Se acercaba el momento de poner rumbo a
Cottolengo, de salir de la rutina y sumergirse en una nueva experiencia. Los
nervios y el miedo de no saber cómo iba a enfrentarme a lo que allí me iba a
encontrar empezaban a surgir, acompañados, también, de ganas de emprender este
viaje. Viaje, que sin lugar a dudas, ha dejado huella.
Tras un camino de presentaciones, curvas y
risas, llegamos a nuestro destino. Destino que se convertiría en pocos minutos,
gracias al cariño recibido de la gente de allí, en nuestra casa. Desde un
primer momento te das cuenta que el Cottolengo es una familia. Una familia
donde a pesar de las limitaciones y la enfermedad de cada uno se ponen todos al
servicio del otro, sin dejar en ningún momento de lado la alegría. Son todo un
ejemplo; personas enfermas, pero sin dejar de ser felices que nos enseñan a
valorar lo que tenemos y que nos muestran que por encima del tener o el poder
está el ser.
Con el sol iluminando poco a poco las montañas
del valle según iba amaneciendo, empezábamos el sábado. El temor que surgió
momentos antes de montarme en el coche el día anterior, volvía a aparecer.
Temor a no saber qué hacer, a cómo actuar, a saber estar a la altura de las
circunstancias… Pero gracias a mis compañeros, a las hermanas y a los propios
enfermos desapareció ese miedo y volvió a aparecer la alegría y la ilusión de
poder poner un granito de arena en esa casa. Es fácil sentirse cómoda en una casa donde lo
que reina es la alegría y la disponibilidad de la gente por ayudarte y verte
bien. Por la tarde, sintiéndome una más de la gran familia, disfrutamos de “la
Oca de Cottolengo” y tuve la oportunidad de escuchar historias apasionantes de
la vida de algunos internos. Momentos que no tienen precio, porque conociéndote
de pocas horas ponen en ti toda su confianza y se abren a ti para que tú
llegues a ellos, les escuches y les des cariño.

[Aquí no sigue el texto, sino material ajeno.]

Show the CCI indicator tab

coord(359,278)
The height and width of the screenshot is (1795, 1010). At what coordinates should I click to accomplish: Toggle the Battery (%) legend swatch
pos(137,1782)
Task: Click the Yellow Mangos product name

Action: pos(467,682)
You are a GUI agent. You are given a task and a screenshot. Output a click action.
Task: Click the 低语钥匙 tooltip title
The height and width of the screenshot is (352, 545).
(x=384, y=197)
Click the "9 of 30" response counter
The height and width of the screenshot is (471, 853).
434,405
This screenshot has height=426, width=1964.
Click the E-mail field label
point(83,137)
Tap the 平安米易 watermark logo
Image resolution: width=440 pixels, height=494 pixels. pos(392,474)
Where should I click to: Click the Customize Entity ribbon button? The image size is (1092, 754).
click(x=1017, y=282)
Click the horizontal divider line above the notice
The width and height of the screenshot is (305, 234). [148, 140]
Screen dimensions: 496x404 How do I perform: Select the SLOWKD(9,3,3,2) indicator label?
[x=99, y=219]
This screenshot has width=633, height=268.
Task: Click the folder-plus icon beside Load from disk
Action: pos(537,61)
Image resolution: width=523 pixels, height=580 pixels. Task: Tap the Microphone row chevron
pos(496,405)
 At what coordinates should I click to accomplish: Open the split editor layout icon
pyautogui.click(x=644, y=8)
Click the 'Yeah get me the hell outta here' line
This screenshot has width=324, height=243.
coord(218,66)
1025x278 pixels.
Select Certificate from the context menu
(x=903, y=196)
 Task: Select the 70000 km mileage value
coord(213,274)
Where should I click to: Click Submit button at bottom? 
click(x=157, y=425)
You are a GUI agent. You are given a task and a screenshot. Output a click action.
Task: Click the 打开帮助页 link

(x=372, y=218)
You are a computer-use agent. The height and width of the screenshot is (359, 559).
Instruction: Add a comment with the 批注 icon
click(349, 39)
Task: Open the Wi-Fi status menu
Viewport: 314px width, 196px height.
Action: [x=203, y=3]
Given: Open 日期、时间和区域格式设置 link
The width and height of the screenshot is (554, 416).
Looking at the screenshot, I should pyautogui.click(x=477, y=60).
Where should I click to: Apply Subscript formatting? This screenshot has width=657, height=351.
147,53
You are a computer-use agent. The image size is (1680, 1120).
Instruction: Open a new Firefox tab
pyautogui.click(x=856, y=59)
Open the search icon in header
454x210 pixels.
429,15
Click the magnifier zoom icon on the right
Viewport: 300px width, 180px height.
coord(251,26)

Ha sido un fin de semana intenso, lleno de
alegrías, sonrisas, besos, historias, emociones, canciones, abrazos, lágrimas,
risas… Un fin de semana lleno de “amor de obras y no de palabras”. Un fin de
semana de agradecimiento.
Han sido unos días en los que he admirado la fe
de las monjas que están allí día tras día, al lado de los enfermos, dándoles
cariño, atendiéndoles, sin pedir nada a cambio, viviendo de lo que a otros les
sobra o no quieren. He admirado a todos los voluntarios que pasan por allí
dando lo mejor de ellos. Y, por supuesto, admiración a todos y cada uno de los
que allí se encuentran, que aceptan su enfermedad y que
ponen por delante de ellos a toda la gente que quieren.